* _Consigne_: Recopiez fidèlement le passage du texte sur l'homme du nihil qui va de « Armé d'une tapette » à « l'historialité du Dasein). ».

---------- Texte à lire

Affichage des articles dont le libellé est Jutique Marcel. Afficher tous les articles
Affichage des articles dont le libellé est Jutique Marcel. Afficher tous les articles

lundi 29 novembre 2021

Du balai, la raison pure !

 

Armé d'une tapette flexible à manche de hêtre et de sa conviction irréfragable que « rien n'est », l'homme du nihil s'efforce de mettre en déroute les « mouches molles du savoir » et les « lézards cubiques de la raison pure » (Jutique) qui sans arrêt le tarabustent et lui mordent le fondement (de l'historialité du Dasein).

(Fernand Delaunay, Glomérules)

jeudi 2 mai 2019

Un drôle de zigue


Faute de pouvoir transcender, sublimer sa frustration d'exister, l'homme du nihil s'exaspère. Choisissant l'irrationnel, optant pour l'inconvenant, il tente de se situer à l'antipode de ce « monde qui bâfre » (Jutique). La vitalité créatrice qui l'anime fait irruption en marge de la vie quotidienne, ignorée d'elle, étrangère à son ordre, dans un très curieux espace spirituel à la fois régressif et prophétique, fait de « pyxides tubulaires », de « xéranthèmes xénotropiques » et de « gloméruleux pélicans ».

--------------------
---------- Données répertoriées

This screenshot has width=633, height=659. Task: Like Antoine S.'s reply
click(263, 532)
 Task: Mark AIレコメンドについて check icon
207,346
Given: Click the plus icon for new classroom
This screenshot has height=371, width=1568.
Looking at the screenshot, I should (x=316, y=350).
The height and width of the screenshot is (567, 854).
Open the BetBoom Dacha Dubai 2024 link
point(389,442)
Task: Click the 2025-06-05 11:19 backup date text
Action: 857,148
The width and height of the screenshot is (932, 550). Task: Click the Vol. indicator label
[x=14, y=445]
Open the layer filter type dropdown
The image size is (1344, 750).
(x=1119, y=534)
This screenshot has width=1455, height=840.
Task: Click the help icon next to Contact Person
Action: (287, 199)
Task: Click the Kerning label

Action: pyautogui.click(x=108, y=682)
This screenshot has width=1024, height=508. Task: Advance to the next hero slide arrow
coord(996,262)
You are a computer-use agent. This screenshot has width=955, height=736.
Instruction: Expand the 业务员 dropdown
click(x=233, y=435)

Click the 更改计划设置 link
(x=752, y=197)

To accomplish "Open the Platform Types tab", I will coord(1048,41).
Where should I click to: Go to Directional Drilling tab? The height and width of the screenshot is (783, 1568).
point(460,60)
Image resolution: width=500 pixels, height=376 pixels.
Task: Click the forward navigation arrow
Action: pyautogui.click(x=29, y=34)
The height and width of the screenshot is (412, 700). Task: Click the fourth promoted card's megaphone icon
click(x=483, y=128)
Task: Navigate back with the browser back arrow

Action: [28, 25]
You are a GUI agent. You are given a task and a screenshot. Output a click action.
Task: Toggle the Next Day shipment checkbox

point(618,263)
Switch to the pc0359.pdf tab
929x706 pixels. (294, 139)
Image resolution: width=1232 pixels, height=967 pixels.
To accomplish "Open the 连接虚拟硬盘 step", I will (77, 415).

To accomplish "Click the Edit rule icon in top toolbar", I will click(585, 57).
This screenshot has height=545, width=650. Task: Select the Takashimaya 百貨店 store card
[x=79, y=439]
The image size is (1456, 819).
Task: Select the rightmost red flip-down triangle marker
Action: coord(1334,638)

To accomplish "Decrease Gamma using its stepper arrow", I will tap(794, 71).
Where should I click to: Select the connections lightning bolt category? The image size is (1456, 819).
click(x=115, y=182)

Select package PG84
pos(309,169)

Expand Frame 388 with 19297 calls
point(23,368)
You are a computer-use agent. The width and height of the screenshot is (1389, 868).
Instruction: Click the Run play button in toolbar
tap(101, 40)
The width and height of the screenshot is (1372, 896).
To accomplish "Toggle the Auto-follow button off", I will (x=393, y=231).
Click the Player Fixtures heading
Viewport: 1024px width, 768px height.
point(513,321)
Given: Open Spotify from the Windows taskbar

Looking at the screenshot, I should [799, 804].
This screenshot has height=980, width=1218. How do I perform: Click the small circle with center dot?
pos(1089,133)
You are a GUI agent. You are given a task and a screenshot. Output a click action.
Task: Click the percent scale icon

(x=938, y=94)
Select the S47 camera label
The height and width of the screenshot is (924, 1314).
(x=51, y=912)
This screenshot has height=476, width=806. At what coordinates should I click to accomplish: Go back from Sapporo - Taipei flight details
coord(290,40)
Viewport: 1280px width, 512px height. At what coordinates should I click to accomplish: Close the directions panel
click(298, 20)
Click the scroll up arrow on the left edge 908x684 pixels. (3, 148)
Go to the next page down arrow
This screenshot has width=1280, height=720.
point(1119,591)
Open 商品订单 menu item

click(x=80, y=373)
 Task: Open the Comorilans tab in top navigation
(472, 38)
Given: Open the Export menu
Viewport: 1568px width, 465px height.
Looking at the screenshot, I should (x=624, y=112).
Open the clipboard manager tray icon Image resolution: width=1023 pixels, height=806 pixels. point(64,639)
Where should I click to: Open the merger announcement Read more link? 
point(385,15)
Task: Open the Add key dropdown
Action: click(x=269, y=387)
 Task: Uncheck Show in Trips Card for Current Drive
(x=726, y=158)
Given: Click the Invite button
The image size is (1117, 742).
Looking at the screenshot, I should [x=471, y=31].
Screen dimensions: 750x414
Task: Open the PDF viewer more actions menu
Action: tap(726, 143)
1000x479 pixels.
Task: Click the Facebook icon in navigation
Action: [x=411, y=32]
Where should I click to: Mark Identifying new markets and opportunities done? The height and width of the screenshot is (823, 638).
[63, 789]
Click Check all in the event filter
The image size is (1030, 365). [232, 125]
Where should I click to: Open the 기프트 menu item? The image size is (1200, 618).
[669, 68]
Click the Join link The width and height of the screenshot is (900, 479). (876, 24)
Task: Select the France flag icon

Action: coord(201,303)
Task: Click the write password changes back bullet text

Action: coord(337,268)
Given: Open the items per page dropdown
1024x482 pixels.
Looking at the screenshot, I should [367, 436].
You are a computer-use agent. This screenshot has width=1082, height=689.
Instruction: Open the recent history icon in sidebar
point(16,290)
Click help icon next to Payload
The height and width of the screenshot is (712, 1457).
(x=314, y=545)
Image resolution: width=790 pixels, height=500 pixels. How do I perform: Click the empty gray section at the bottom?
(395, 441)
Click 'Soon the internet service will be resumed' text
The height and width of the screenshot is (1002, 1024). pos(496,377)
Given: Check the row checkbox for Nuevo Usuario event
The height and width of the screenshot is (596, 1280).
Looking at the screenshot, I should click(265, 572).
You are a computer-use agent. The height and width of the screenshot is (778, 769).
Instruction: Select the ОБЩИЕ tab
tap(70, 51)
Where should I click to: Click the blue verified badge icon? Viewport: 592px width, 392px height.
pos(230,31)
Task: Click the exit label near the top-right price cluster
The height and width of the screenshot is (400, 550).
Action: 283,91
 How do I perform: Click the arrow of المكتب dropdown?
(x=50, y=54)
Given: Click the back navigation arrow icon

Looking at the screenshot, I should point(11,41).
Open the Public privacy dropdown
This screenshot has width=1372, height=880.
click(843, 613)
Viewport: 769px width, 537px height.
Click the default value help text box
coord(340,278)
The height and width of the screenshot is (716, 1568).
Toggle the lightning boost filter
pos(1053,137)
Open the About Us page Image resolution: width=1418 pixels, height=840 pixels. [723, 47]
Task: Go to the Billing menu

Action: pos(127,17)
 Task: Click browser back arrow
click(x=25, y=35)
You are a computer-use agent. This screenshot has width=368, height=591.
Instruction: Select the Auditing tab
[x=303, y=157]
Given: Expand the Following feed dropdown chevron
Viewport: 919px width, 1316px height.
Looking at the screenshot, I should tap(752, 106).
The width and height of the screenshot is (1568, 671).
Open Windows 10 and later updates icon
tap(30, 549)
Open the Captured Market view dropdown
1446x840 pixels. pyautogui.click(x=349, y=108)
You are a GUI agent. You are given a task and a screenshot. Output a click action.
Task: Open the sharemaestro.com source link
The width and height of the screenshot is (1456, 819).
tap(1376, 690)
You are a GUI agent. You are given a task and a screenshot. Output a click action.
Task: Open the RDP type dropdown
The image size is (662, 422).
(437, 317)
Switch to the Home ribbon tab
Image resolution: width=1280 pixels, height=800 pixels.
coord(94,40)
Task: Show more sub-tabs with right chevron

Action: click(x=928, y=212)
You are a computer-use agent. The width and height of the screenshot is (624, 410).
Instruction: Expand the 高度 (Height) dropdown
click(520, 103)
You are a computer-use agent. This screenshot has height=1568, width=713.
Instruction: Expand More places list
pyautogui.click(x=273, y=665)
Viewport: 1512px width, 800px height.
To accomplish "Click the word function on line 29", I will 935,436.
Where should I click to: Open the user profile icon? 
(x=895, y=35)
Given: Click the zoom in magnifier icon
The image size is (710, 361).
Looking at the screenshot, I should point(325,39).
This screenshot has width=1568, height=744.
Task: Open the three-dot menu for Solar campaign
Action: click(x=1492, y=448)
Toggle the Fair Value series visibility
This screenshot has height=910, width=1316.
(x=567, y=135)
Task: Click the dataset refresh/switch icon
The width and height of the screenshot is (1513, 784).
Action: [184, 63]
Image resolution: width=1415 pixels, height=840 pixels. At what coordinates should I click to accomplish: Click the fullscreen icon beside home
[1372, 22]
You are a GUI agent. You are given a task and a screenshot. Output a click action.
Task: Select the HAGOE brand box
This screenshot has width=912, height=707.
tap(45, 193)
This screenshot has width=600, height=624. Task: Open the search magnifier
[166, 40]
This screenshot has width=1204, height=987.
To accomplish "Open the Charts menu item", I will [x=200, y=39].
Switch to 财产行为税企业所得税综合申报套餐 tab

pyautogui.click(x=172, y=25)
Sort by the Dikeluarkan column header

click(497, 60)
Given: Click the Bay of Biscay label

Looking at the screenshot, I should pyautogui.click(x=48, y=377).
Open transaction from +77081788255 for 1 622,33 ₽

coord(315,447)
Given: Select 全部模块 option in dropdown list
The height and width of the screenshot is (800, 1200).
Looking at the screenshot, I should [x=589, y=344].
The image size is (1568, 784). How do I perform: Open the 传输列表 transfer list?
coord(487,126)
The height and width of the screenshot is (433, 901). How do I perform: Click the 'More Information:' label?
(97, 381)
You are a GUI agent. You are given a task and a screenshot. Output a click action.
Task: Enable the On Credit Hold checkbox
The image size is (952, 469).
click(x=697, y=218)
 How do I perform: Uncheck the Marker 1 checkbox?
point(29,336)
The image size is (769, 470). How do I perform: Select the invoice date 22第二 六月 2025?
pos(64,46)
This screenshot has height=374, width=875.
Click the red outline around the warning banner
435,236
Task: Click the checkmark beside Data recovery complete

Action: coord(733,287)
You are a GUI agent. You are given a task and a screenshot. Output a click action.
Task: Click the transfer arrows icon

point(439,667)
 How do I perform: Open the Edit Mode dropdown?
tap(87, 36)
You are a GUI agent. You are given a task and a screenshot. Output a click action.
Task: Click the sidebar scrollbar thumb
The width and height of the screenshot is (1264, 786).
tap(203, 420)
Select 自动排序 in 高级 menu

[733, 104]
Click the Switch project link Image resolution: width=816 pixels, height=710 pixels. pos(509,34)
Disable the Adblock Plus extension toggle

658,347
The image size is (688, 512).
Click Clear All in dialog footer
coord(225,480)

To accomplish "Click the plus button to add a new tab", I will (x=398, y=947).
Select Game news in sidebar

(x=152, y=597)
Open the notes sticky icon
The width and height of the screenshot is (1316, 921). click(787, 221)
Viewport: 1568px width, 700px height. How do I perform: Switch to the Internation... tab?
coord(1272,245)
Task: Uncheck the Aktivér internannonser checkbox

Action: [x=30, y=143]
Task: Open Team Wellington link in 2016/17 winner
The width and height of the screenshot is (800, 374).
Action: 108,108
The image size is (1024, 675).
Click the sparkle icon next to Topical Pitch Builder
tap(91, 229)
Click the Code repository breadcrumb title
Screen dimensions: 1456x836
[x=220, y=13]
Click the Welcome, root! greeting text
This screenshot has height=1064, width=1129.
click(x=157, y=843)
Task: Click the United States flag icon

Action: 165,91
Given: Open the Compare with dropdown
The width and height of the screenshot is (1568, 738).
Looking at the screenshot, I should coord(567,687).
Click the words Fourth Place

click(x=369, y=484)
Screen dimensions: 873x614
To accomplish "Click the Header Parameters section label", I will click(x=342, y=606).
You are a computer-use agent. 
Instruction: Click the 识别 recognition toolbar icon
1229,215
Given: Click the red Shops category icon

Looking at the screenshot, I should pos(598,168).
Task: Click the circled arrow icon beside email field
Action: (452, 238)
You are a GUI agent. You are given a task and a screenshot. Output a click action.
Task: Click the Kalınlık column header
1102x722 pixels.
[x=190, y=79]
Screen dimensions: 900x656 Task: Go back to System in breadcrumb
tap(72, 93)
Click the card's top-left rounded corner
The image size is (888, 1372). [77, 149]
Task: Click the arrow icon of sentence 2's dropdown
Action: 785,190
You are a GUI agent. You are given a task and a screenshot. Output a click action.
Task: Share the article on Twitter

--------------------

* _Résultat de l'exercice_:
Armé d'une tapette flexible à manche de hêtre et de sa conviction irréfragable que « rien n'est », l'homme du nihil s'efforce de mettre en déroute les « mouches molles du savoir » et les « lézards cubiques de la raison pure » (Jutique) qui sans arrêt le tarabustent et lui mordent le fondement (de l'historialité du Dasein).